Work order
May I please have every record restated word for word, with the images left out?

*** Opening Given data ***

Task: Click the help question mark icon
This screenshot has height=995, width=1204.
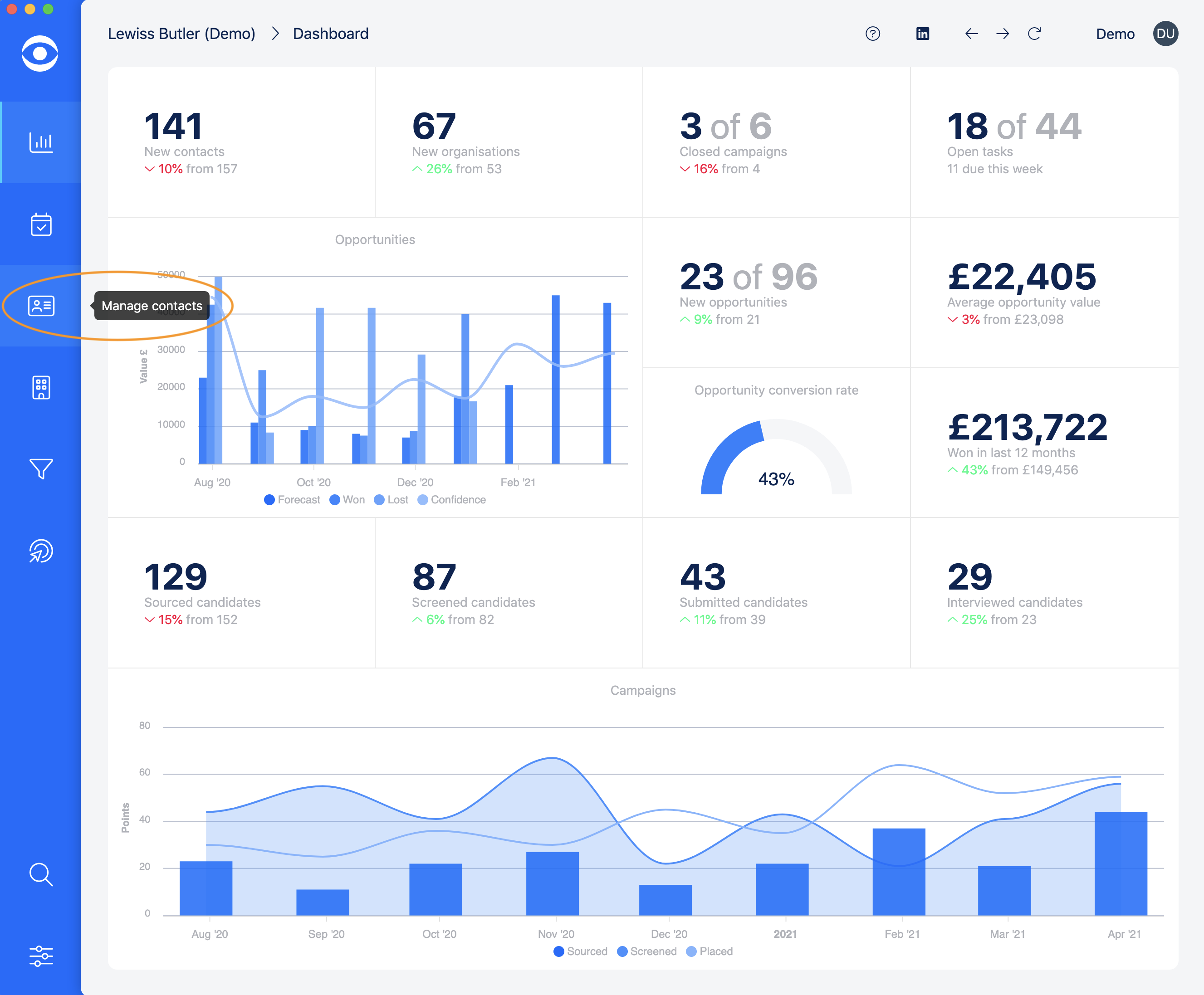Action: 872,34
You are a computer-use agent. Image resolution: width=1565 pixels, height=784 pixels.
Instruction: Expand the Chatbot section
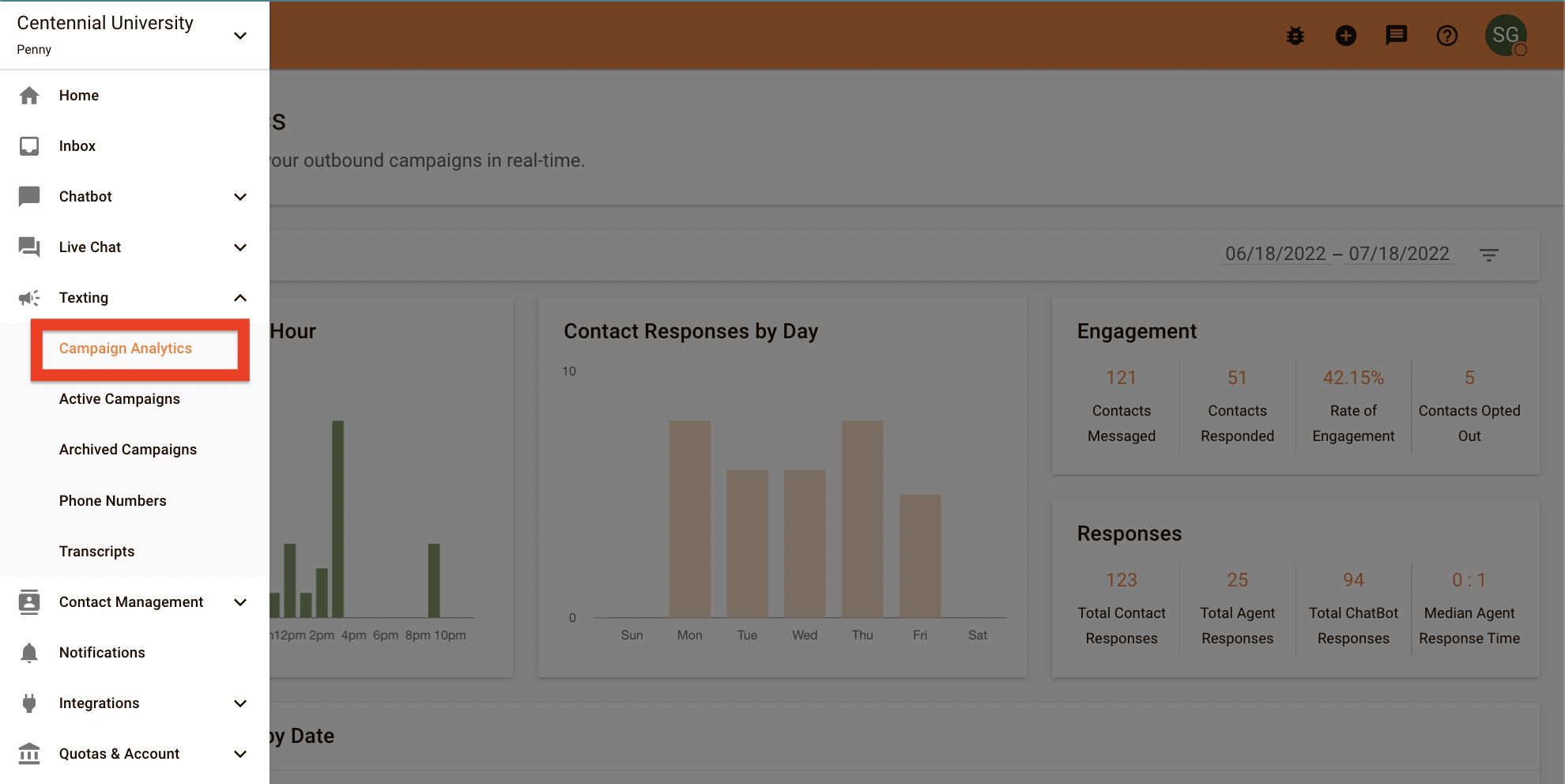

*** Closing Given data ***

Solution to the exercise
Task: Click the help question mark icon
This screenshot has height=995, width=1204.
Action: 872,34
You are a computer-use agent. Image resolution: width=1565 pixels, height=784 pixels.
Instruction: Expand the Chatbot section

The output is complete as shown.